Materials provided Block Start

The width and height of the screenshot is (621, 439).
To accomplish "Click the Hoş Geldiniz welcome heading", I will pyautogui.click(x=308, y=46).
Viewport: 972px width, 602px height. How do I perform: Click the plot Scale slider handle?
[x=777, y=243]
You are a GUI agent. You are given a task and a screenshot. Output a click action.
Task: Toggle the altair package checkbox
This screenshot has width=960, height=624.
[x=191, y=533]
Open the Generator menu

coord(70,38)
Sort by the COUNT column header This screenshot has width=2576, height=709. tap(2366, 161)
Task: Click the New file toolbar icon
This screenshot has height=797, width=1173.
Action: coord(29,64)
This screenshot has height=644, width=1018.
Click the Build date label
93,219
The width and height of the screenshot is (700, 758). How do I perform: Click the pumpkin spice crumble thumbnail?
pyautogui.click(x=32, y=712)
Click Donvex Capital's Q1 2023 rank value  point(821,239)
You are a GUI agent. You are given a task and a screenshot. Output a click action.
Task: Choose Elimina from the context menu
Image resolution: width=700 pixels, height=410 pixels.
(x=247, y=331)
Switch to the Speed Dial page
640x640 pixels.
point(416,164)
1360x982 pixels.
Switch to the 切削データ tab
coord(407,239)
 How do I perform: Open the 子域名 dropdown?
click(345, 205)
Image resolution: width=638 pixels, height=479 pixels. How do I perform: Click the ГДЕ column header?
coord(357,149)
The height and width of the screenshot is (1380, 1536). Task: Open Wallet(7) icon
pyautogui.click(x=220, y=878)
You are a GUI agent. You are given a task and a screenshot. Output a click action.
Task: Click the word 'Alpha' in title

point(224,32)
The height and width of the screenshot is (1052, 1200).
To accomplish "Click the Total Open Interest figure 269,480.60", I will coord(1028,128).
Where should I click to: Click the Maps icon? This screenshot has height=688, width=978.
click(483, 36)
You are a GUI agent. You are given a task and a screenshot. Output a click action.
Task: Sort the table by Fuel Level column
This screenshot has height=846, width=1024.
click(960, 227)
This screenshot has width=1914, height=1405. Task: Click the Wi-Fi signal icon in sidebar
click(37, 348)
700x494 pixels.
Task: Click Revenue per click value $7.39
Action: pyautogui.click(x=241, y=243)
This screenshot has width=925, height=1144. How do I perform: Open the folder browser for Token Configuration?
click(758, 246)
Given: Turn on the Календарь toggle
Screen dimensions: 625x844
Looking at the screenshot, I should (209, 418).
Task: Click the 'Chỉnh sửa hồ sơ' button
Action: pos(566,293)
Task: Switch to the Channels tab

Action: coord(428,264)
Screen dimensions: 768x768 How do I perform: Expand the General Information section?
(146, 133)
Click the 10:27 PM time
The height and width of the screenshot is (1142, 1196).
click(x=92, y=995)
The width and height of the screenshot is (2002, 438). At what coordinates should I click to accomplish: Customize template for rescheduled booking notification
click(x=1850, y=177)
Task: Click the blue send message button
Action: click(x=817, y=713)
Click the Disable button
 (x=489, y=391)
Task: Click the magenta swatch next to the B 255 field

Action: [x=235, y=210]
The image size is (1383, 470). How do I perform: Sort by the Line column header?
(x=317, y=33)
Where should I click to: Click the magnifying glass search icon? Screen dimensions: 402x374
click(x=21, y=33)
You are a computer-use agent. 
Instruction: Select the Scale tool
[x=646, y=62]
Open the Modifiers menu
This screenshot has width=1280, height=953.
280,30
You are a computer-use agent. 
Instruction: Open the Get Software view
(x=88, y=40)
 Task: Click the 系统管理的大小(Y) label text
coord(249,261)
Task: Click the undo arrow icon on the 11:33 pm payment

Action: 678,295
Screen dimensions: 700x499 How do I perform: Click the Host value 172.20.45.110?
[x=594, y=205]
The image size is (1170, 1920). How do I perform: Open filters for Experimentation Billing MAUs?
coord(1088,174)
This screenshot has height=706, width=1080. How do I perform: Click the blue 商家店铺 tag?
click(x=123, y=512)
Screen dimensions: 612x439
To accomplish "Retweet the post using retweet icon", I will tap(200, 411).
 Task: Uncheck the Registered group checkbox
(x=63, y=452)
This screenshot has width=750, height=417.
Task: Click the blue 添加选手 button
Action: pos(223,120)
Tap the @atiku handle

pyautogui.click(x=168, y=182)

Materials provided Block End

• **What is required**: Would you copy, unchanged, the stretch of the records above that begins at the line containing "Task: Click the New file toolbar icon" and ends at the line containing "Task: Choose Elimina from the context menu", and only that?

• **Task response**:
Task: Click the New file toolbar icon
This screenshot has height=797, width=1173.
Action: coord(29,64)
This screenshot has height=644, width=1018.
Click the Build date label
93,219
The width and height of the screenshot is (700, 758). How do I perform: Click the pumpkin spice crumble thumbnail?
pyautogui.click(x=32, y=712)
Click Donvex Capital's Q1 2023 rank value  point(821,239)
You are a GUI agent. You are given a task and a screenshot. Output a click action.
Task: Choose Elimina from the context menu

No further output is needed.